Claiming space within the tundra, Arctic flora challenged Southerners’ perception that the Arctic was a world of white ice.2 These vegetal beings, over three thousand species and counting,3 respond to temperature fluctuations over the year. Their greens and browns signal moments of annual productivity and mortality that paint the landscape in saturated colors. Since the early modern period, outside visitors, including scientists, have collected northern plant specimens and preserved them in archives, museums, and university collections (Figure 2). They have formed key parts of many natural history collections around the globe.

Today, Arctic plant species are used as sources of data to study how biodiversity is responding to global climate changes, including understanding the impact of global warming on plant phenology, or the study of cyclical events in the natural world.4 Both contemporary and historic collections of Arctic flora are being deployed for this task. Utilizing this flora for scientific research requires using plant collections in ways that have exceeded their intended, instrumental functions of describing or categorizing. Researchers have reconfigured the traditional use of natural history collections for taxonomic, systematic, and biogeographical study into indicators of global climate change (Figure 3).5


Figure 3: From left to right: (1) a) Arctic willow (Salix arctica) herbarium specimen image collected in Greenland in 1908, with inset (b) showing septa (terminal bud scars) used to measure annual growth increments. On this specimen image, multiple years of growth are detectable providing growth increment data dating back several years. (2) Model estimated trends in growth over time and in response to climate from generalised additive models (GAMs) for each Salix species, plotted as the partial effects of (a) growth year and (b) temperature. Shaded ribbons around the fitted lines represent the 95% confidence intervals around the predicted mean growth values from GAMs.
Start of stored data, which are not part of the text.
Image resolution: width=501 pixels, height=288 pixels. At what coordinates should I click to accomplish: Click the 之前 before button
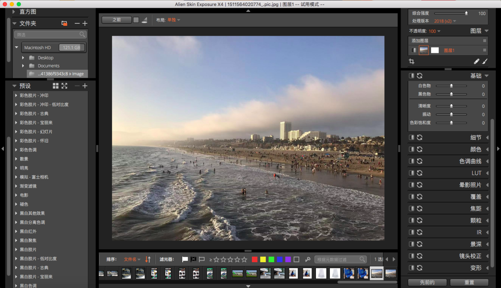coord(116,20)
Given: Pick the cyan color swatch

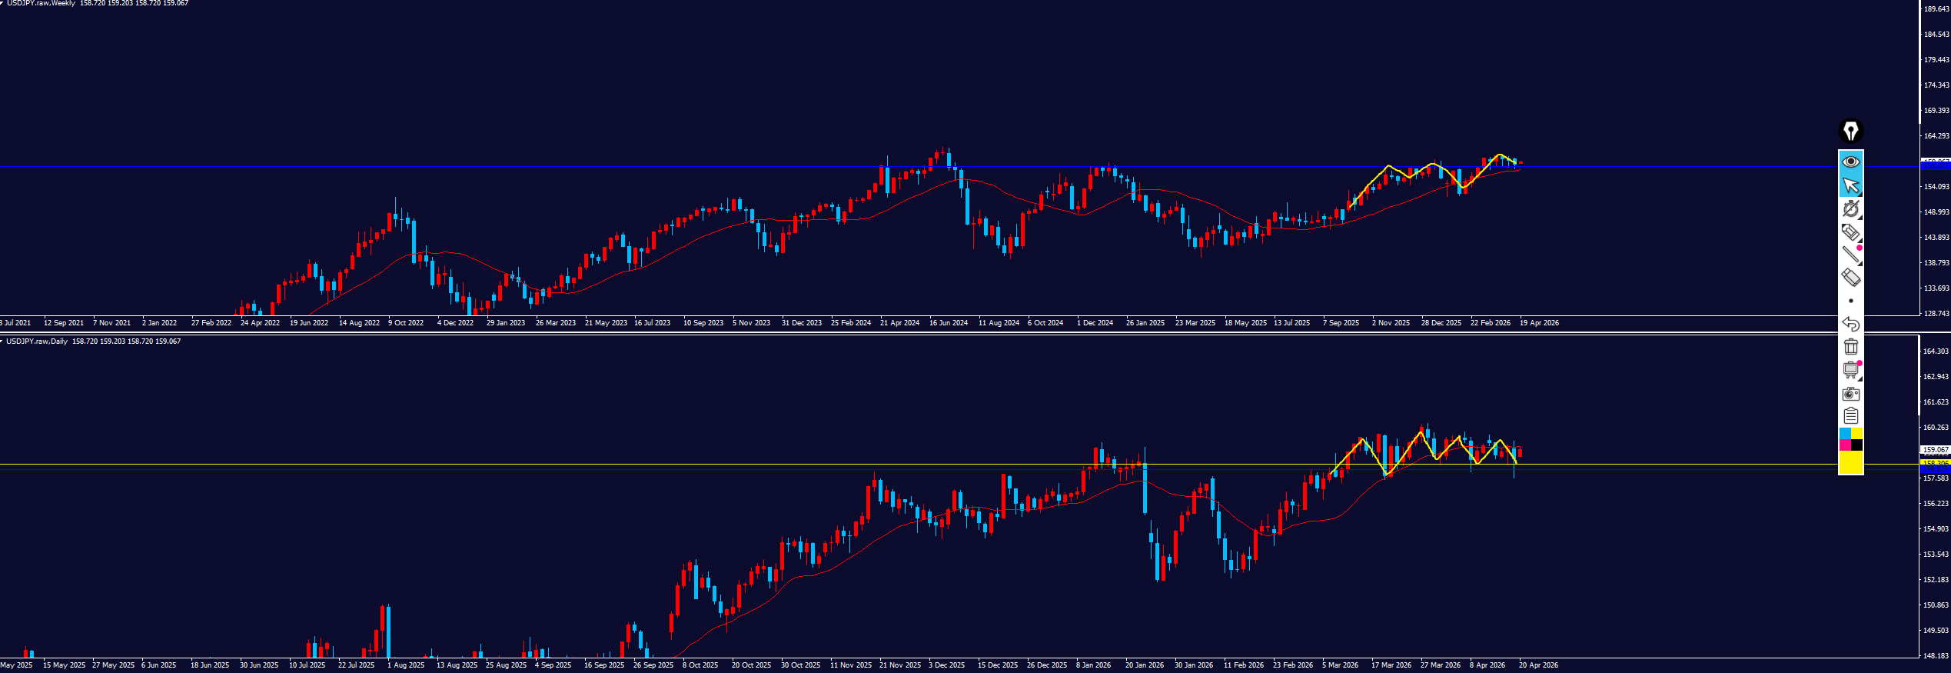Looking at the screenshot, I should click(x=1845, y=434).
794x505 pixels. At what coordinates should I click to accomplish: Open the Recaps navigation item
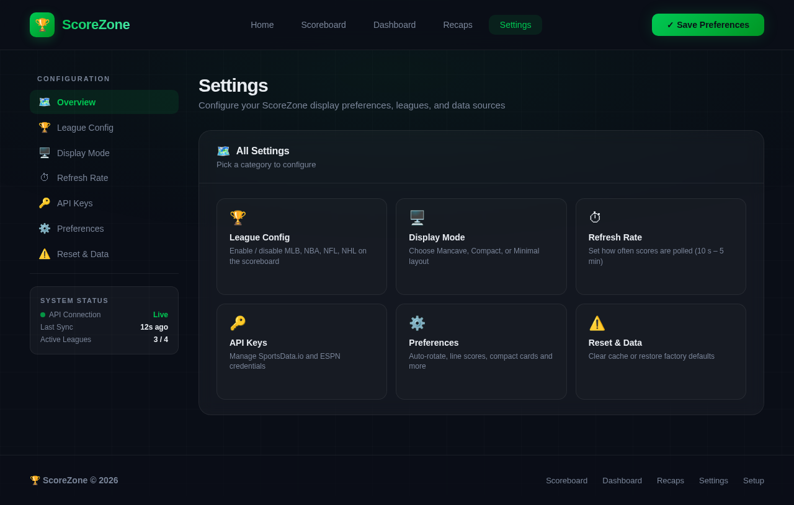click(458, 25)
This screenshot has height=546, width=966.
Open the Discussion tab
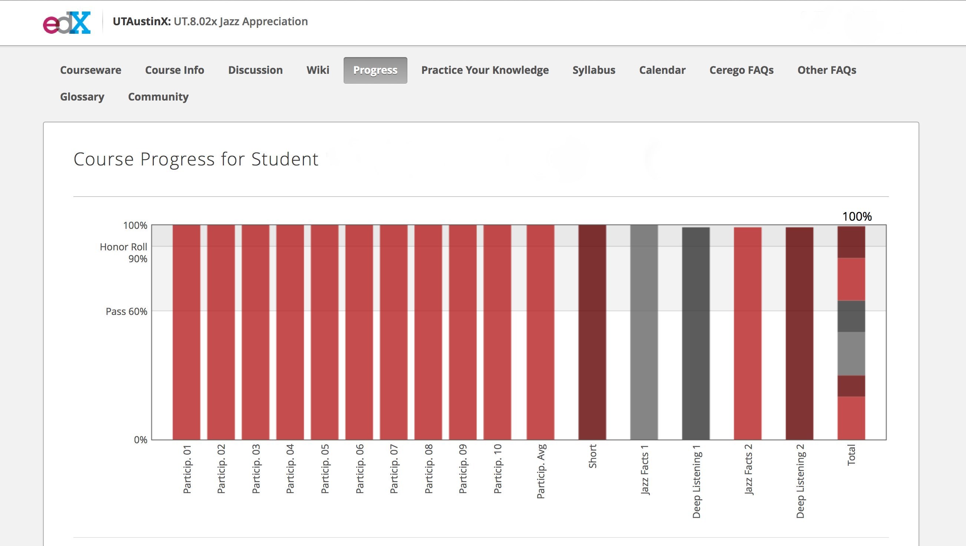point(255,70)
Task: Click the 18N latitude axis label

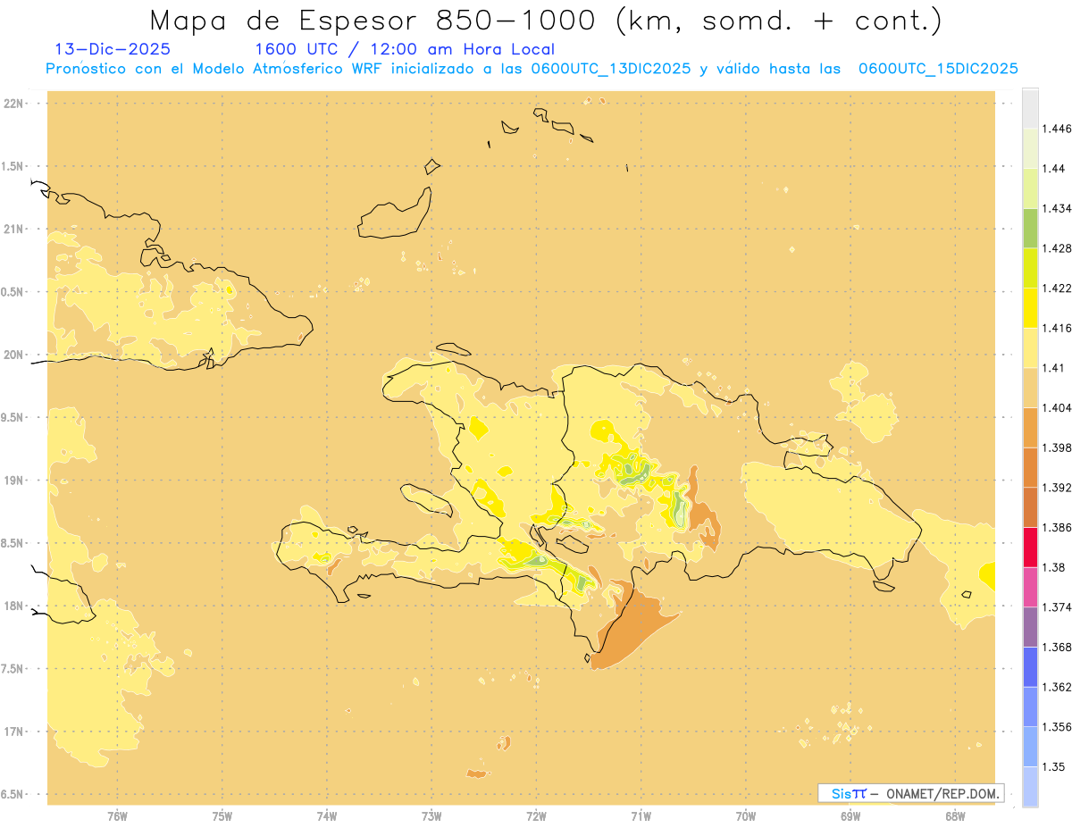Action: [x=14, y=606]
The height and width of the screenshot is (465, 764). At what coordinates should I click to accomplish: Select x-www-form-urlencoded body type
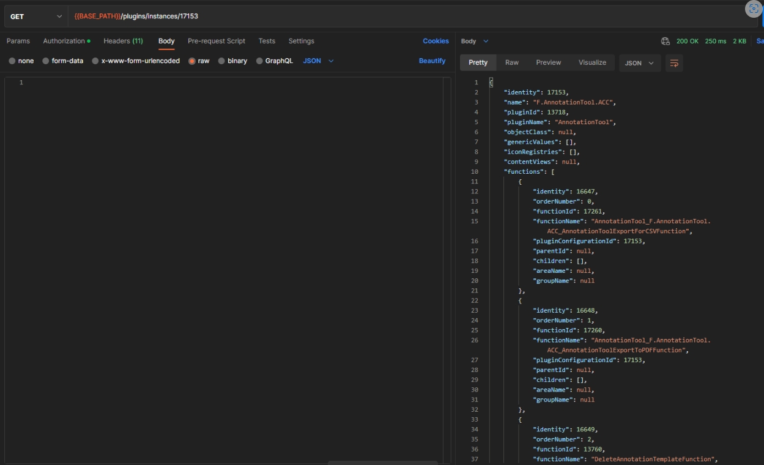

Figure and modified figure captions from Ahlstrand, Natalie Iwanycki, Zoe A. Panchen, Anne D. Bjorkman, and James DM Speed. “Herbarium specimens reveal drivers of Arctic shrub growth.” New Phytologist, Letter, 2025.
Yet the phenomenon of having cold adaptive traits is not going to assist Arctic species in tolerating forecasted warming trends, leading to increased plant mortality or landscape browning as observed at large geographic scales.6 Therefore, paradoxically the transformation of dried plant material in natural history collections into scatter graphs and maps created by contemporary researchers not only offers a new window into seeing climate change over time, but paints a new virtual and digital Arctic visual in computer-generated colors (Figure 4).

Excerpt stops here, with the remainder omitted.